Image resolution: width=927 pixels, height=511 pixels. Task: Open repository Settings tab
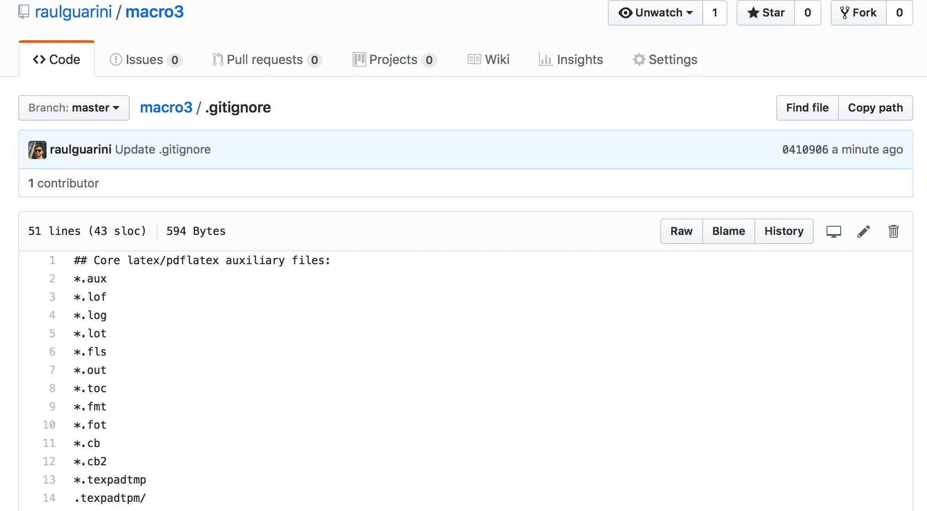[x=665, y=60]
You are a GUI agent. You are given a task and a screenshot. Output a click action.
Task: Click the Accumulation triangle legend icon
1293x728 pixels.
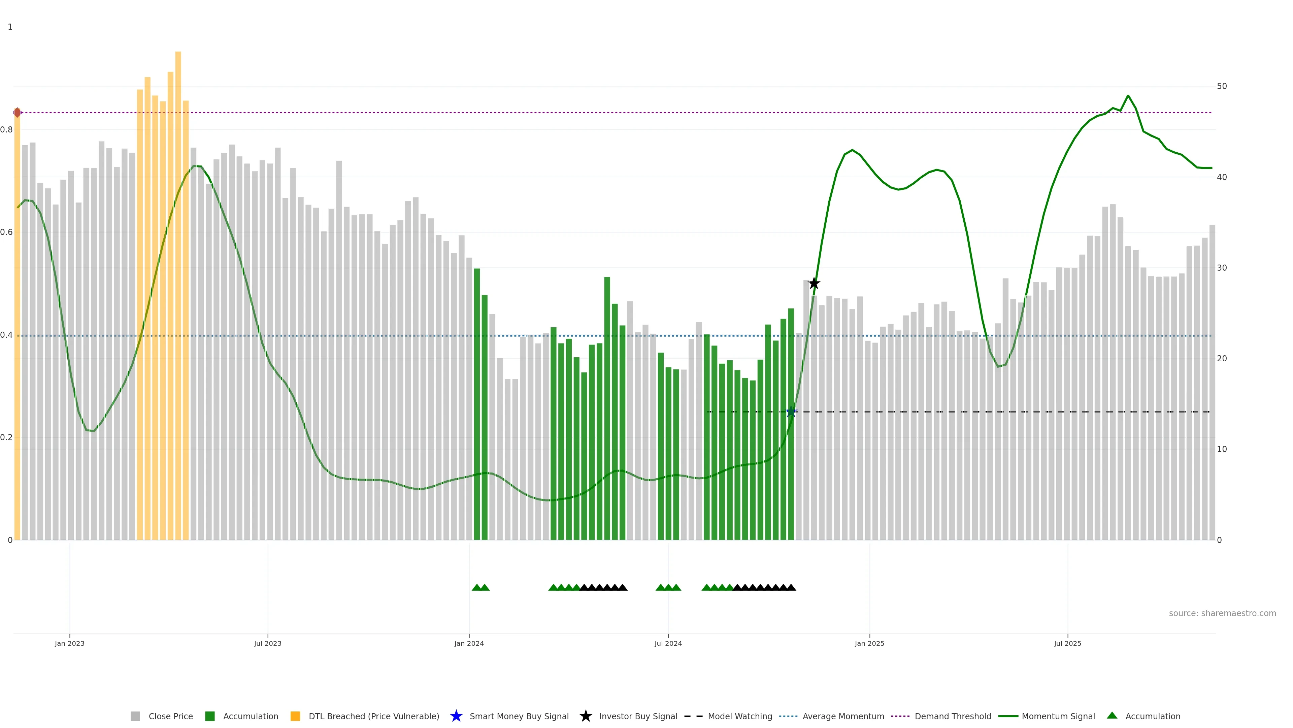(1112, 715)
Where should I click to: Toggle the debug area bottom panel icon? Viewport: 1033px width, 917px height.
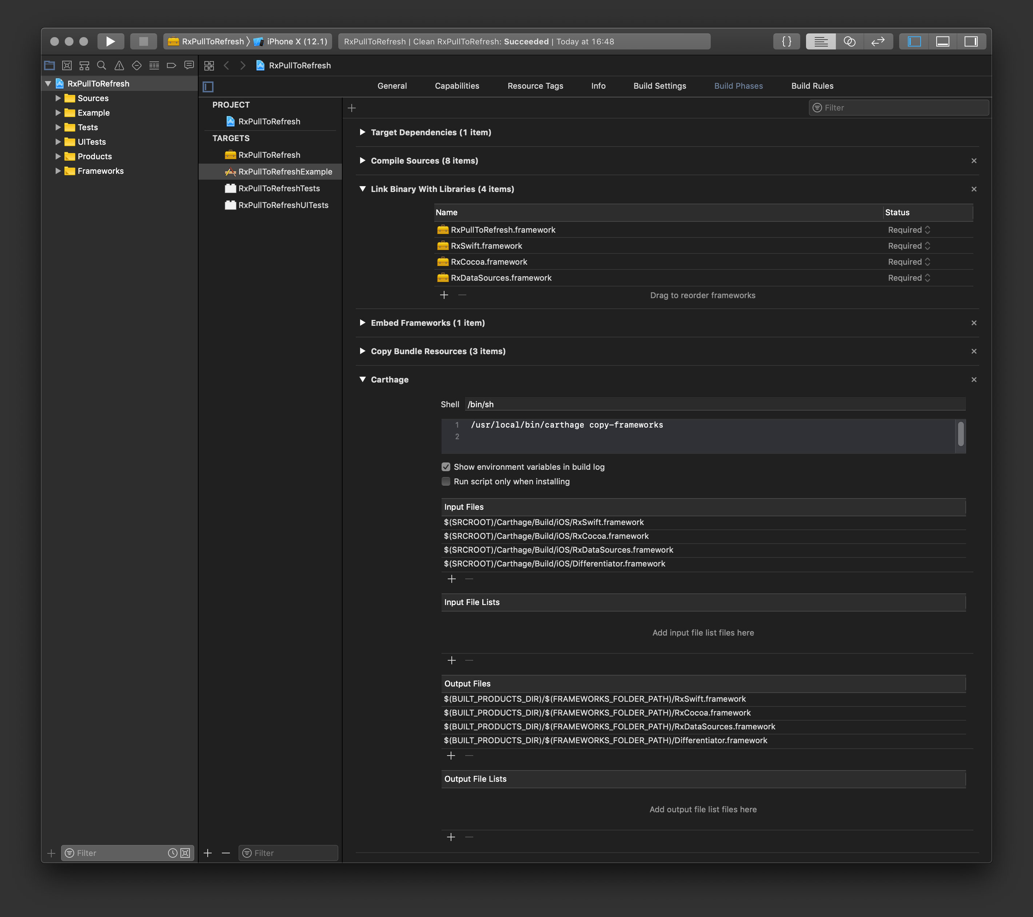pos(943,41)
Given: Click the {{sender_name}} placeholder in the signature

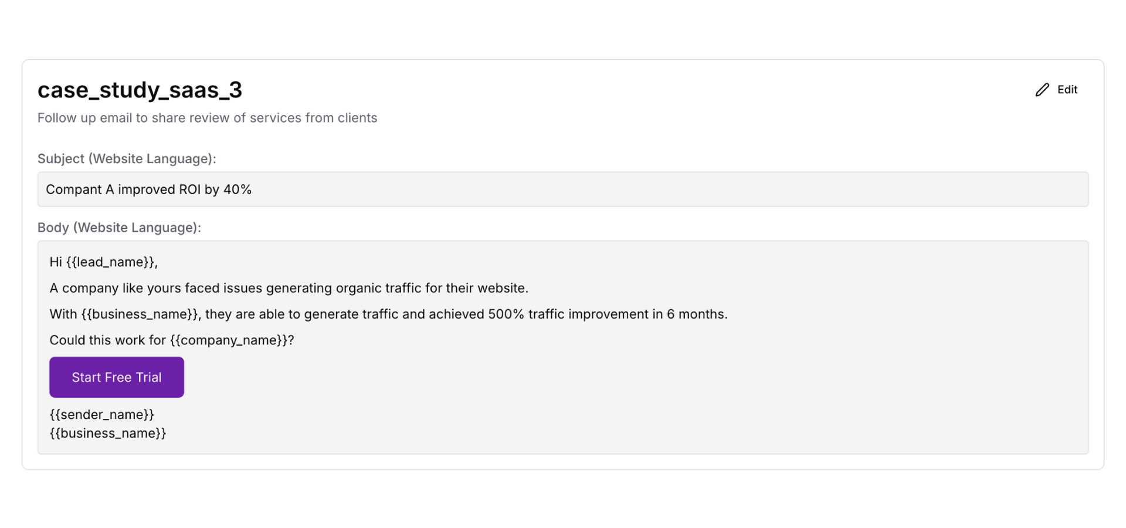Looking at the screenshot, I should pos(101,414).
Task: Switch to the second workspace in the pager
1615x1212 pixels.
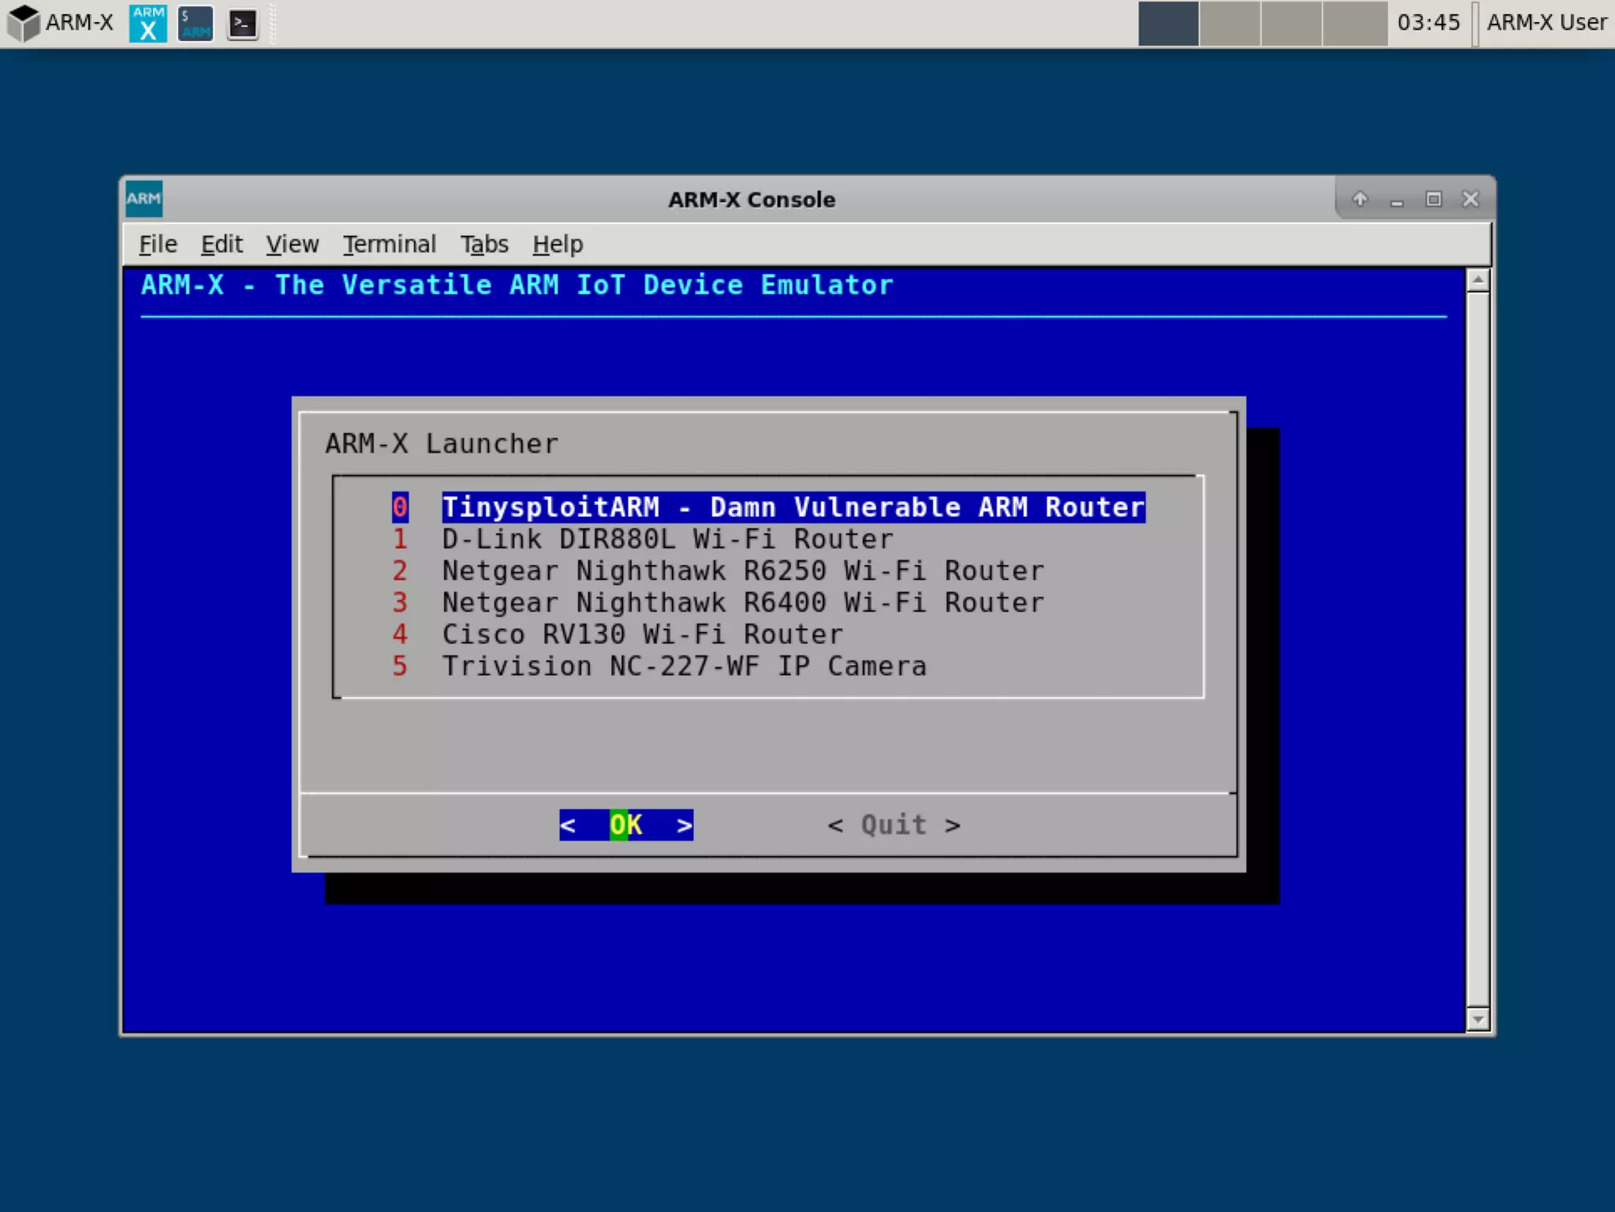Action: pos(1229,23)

# # # #

- _Requirement_
The preceding listing must be repeated exactly, with all images dropped.

- _Solved exercise_
Image resolution: width=927 pixels, height=511 pixels. Task: Open repository Settings tab
[x=665, y=60]
You are a GUI agent. You are given a task and a screenshot. Output a click action.
Task: Click the Accumulation triangle legend icon
1293x728 pixels.
(1112, 715)
Where should I click to: Toggle the debug area bottom panel icon? Viewport: 1033px width, 917px height.
pos(943,41)
Given: Click the {{sender_name}} placeholder in the signature

Looking at the screenshot, I should pos(101,414).
Task: Switch to the second workspace in the pager
1615x1212 pixels.
Action: pos(1229,23)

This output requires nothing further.